**Exercise brief**. Only an exact copy of the lines from the one containing "Task: Click the 'Data' entry in the legend" through the last line of the material below belongs in the answer, with no pictures.
Start of Raw data
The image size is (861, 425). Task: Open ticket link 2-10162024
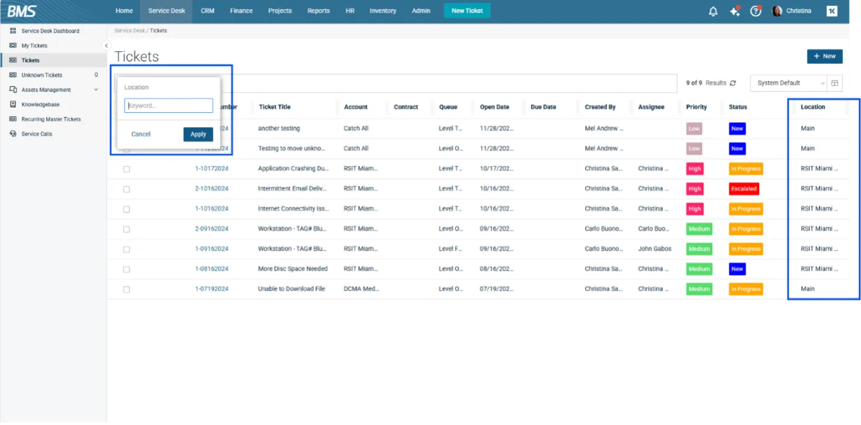coord(211,189)
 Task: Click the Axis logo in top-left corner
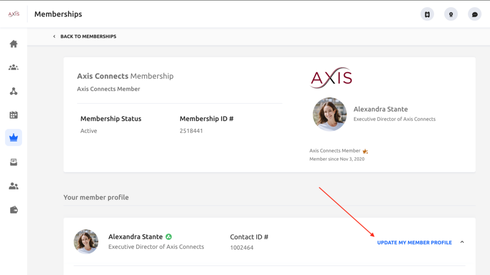coord(14,14)
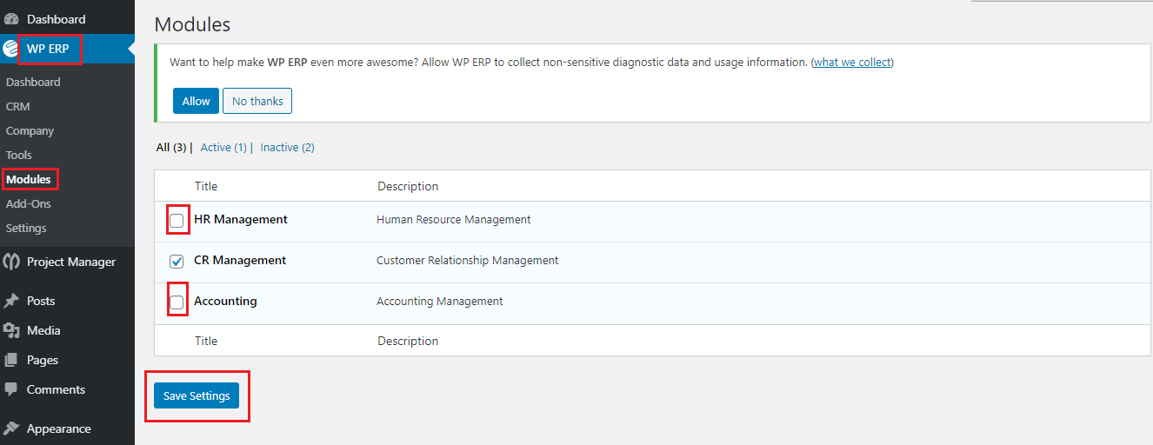Click the Posts pushpin icon
Image resolution: width=1153 pixels, height=445 pixels.
11,301
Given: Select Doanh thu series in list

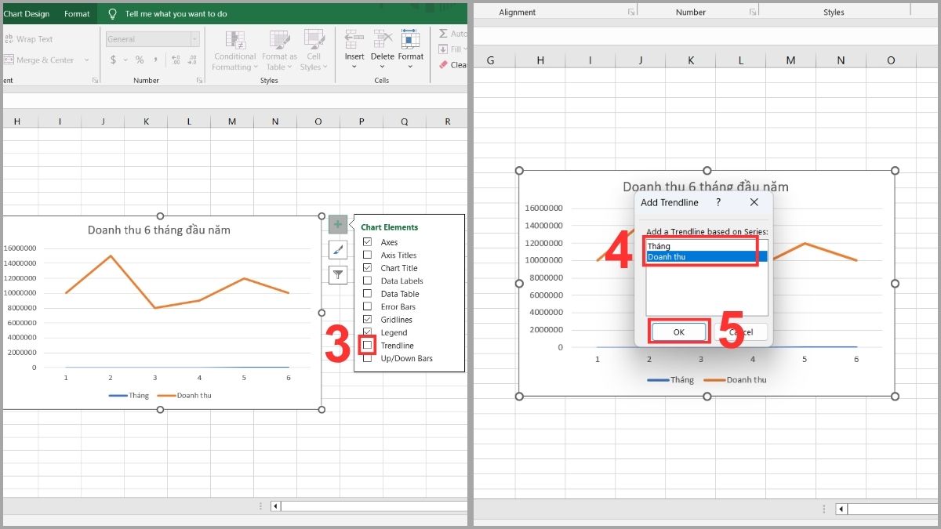Looking at the screenshot, I should (x=706, y=256).
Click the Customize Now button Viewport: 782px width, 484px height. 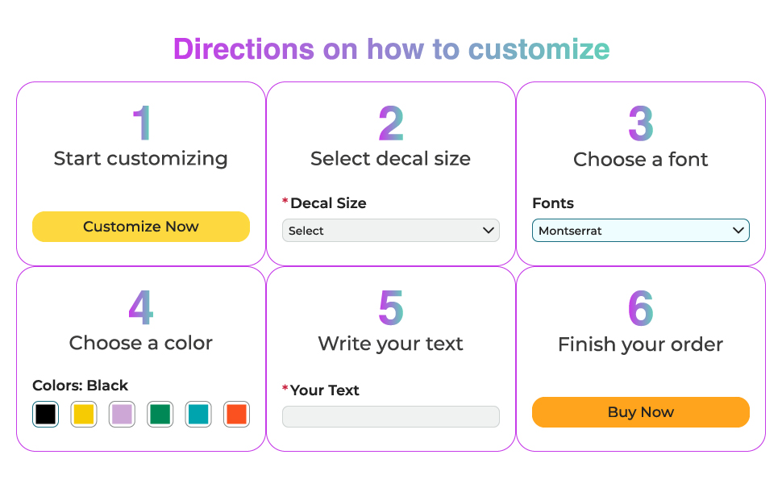141,227
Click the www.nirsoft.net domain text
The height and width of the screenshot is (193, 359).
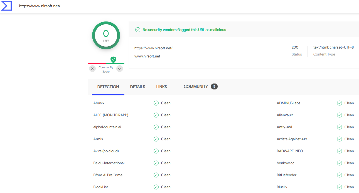(x=147, y=56)
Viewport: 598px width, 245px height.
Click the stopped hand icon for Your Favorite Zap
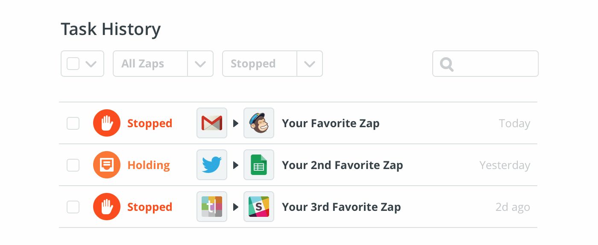tap(106, 123)
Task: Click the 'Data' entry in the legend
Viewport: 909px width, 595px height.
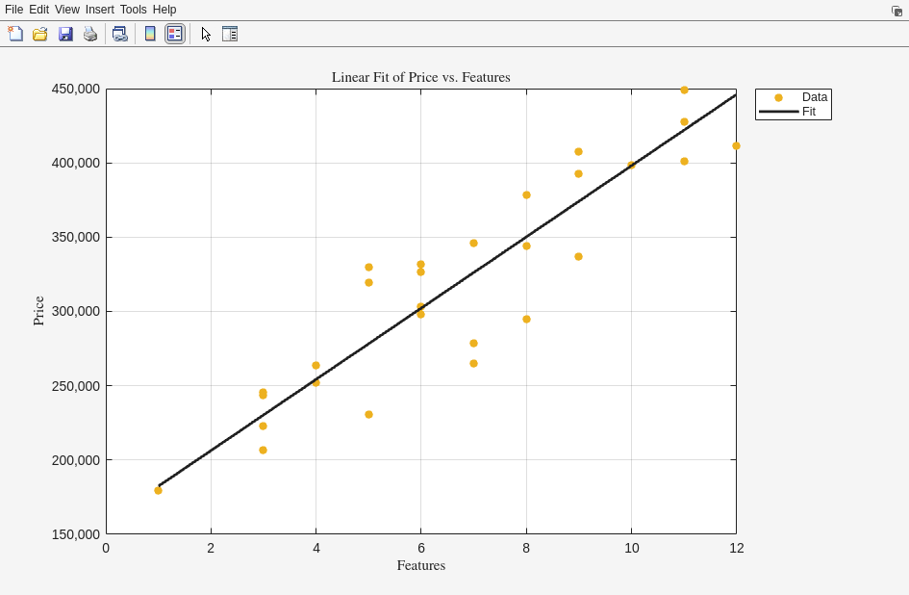Action: point(814,97)
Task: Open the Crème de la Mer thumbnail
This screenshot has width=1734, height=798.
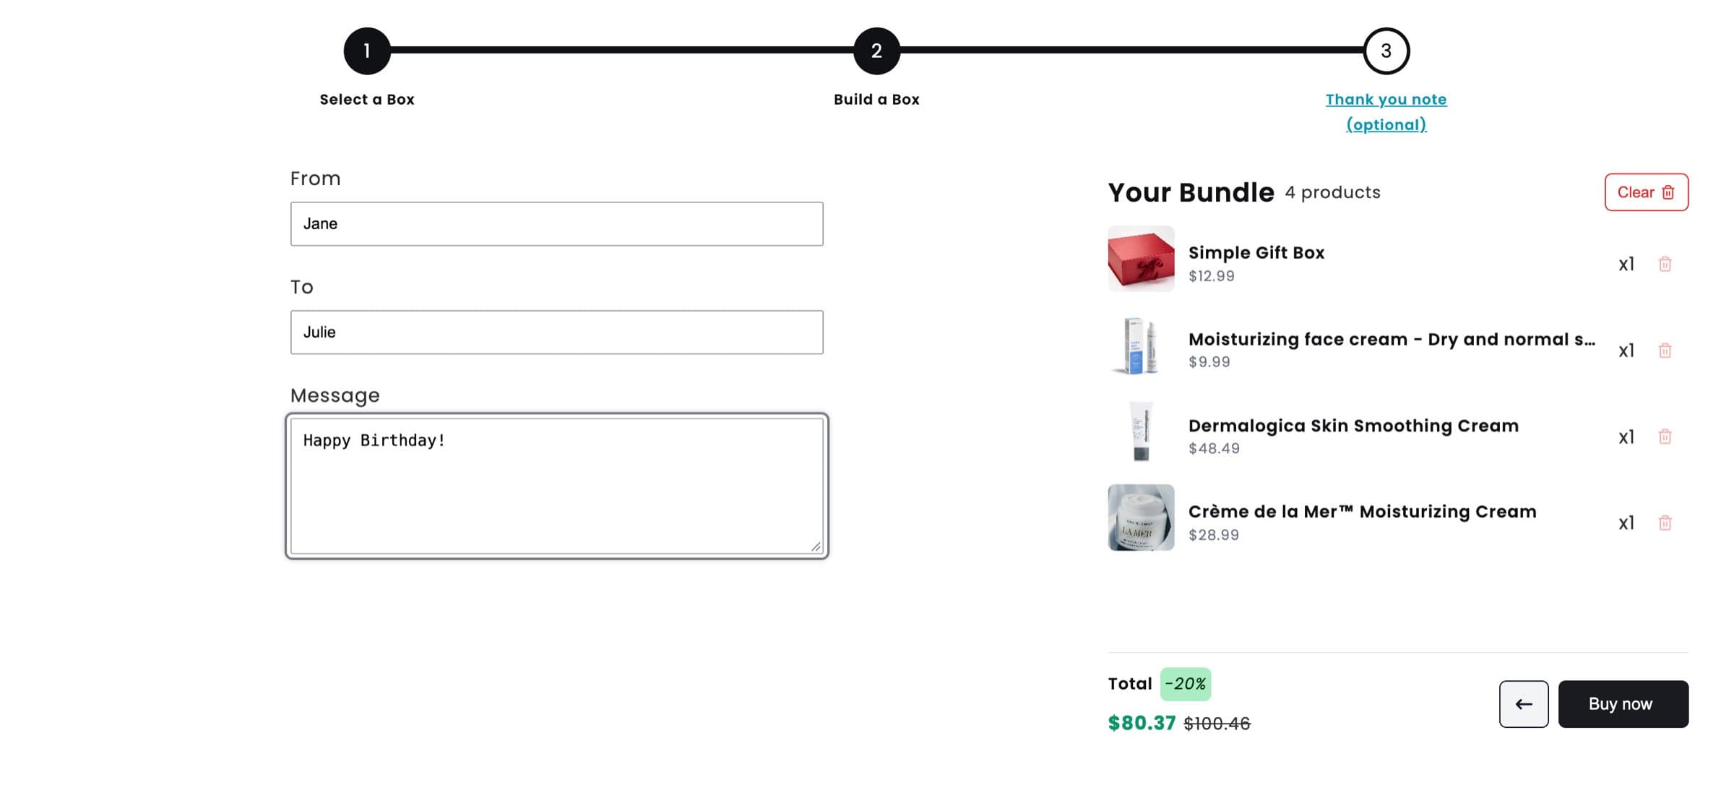Action: [1141, 518]

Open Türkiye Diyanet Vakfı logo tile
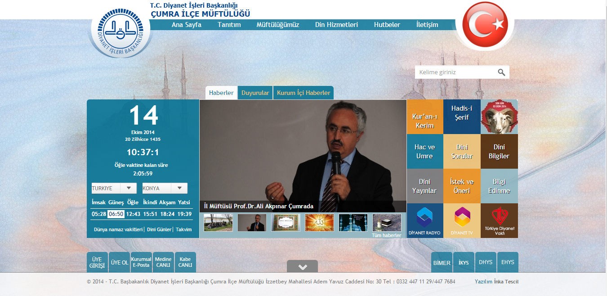(499, 220)
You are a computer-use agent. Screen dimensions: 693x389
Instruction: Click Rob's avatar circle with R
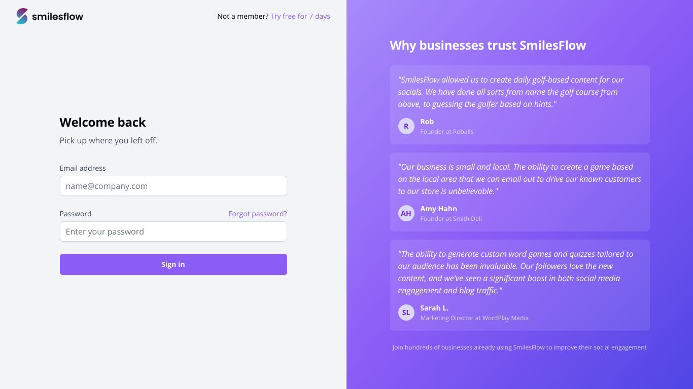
End of Raw data
**Exercise result**.
Task: Click the 'Data' entry in the legend
Viewport: 909px width, 595px height.
Action: point(814,97)
Task: Open the Crème de la Mer thumbnail
This screenshot has width=1734, height=798.
Action: [1141, 518]

Open Türkiye Diyanet Vakfı logo tile
(499, 220)
You are a computer-use agent. Screen dimensions: 693x389
Instruction: Click Rob's avatar circle with R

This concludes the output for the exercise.